Disney aceleró la promoción de su live-action de Moana con un nuevo tráiler que deja ver por primera vez, con mayor claridad, la recreación en imagen real de varios personajes y criaturas del universo original. El avance vuelve a poner en el centro a Dwayne Johnson como Maui, el semidiós cambiaformas, personaje al que ya había dado voz en la cinta animada de 2016 y que ahora interpreta físicamente, con melena larga y tatuajes característicos.
El proyecto tiene un elemento que lo diferencia de otros remakes recientes del estudio: la cercanía temporal con la película de referencia. Mientras Disney ha revisitado clásicos de hace décadas, aquí adapta una historia que debutó en 2016 y que mantuvo una vigencia extraordinaria en streaming, además de reactivar su popularidad con nuevas entregas y productos derivados. La estrategia parece apuntar a la nostalgia inmediata, pero también a capitalizar una franquicia que sigue siendo transversal para audiencias familiares.
La protagonista, Moana, será interpretada por la joven actriz Catherine Lagaʻaia.

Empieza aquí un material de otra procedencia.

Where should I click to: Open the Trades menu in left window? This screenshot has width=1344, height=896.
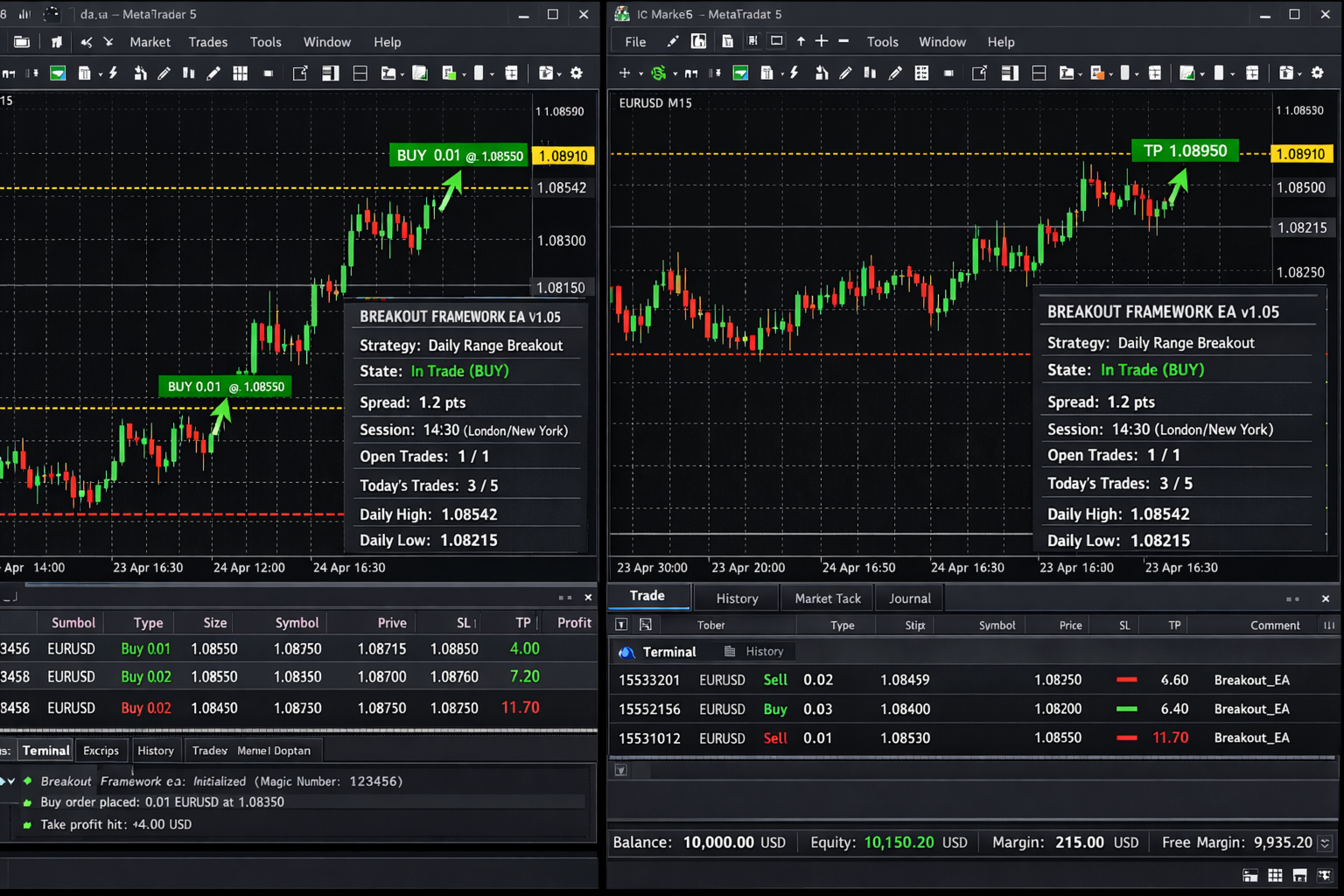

El reparto principal incluye a John Tui como el jefe Tui (padre de Moana), Frankie Adams como Sina (su madre) y Rena Owen como la abuela Tala, figura clave en el viaje de la heroína. En cuanto a los guionistas, el filme cuenta con Jared Bush y Dana Ledoux Miller, vinculados creativamente al universo original, mientras que la dirección estará a cargo de Thomas Kail, reconocido por su trabajo en Hamilton.

El tráiler, además, confirma que la película aspira a una fidelidad alta respecto del material de 2016: aparecen Pua y Heihei, los Kakamora y entidades como Te Fiti/Te Kā, lo que sugiere un despliegue importante de CGI y diseño de producción para sostener la escala fantástica de la historia. De hecho, la sinopsis oficial insiste en el mismo disparador narrativo: Moana responde al llamado del océano y navega más allá del arrecife de Motunui junto a Maui para devolver la prosperidad a su pueblo.
Disney ya fijó el estreno en cines para el 9 de julio de 2026, por lo que el tráiler funciona como una pieza clave para instalar la conversación con meses de anticipación. Con esa fecha en el calendario, la gran incógnita queda puesta en el equilibrio entre respeto por el relato original y posibles ajustes —nuevas escenas o variaciones de ritmo— para justificar la transición a imagen real sin que parezca un calco.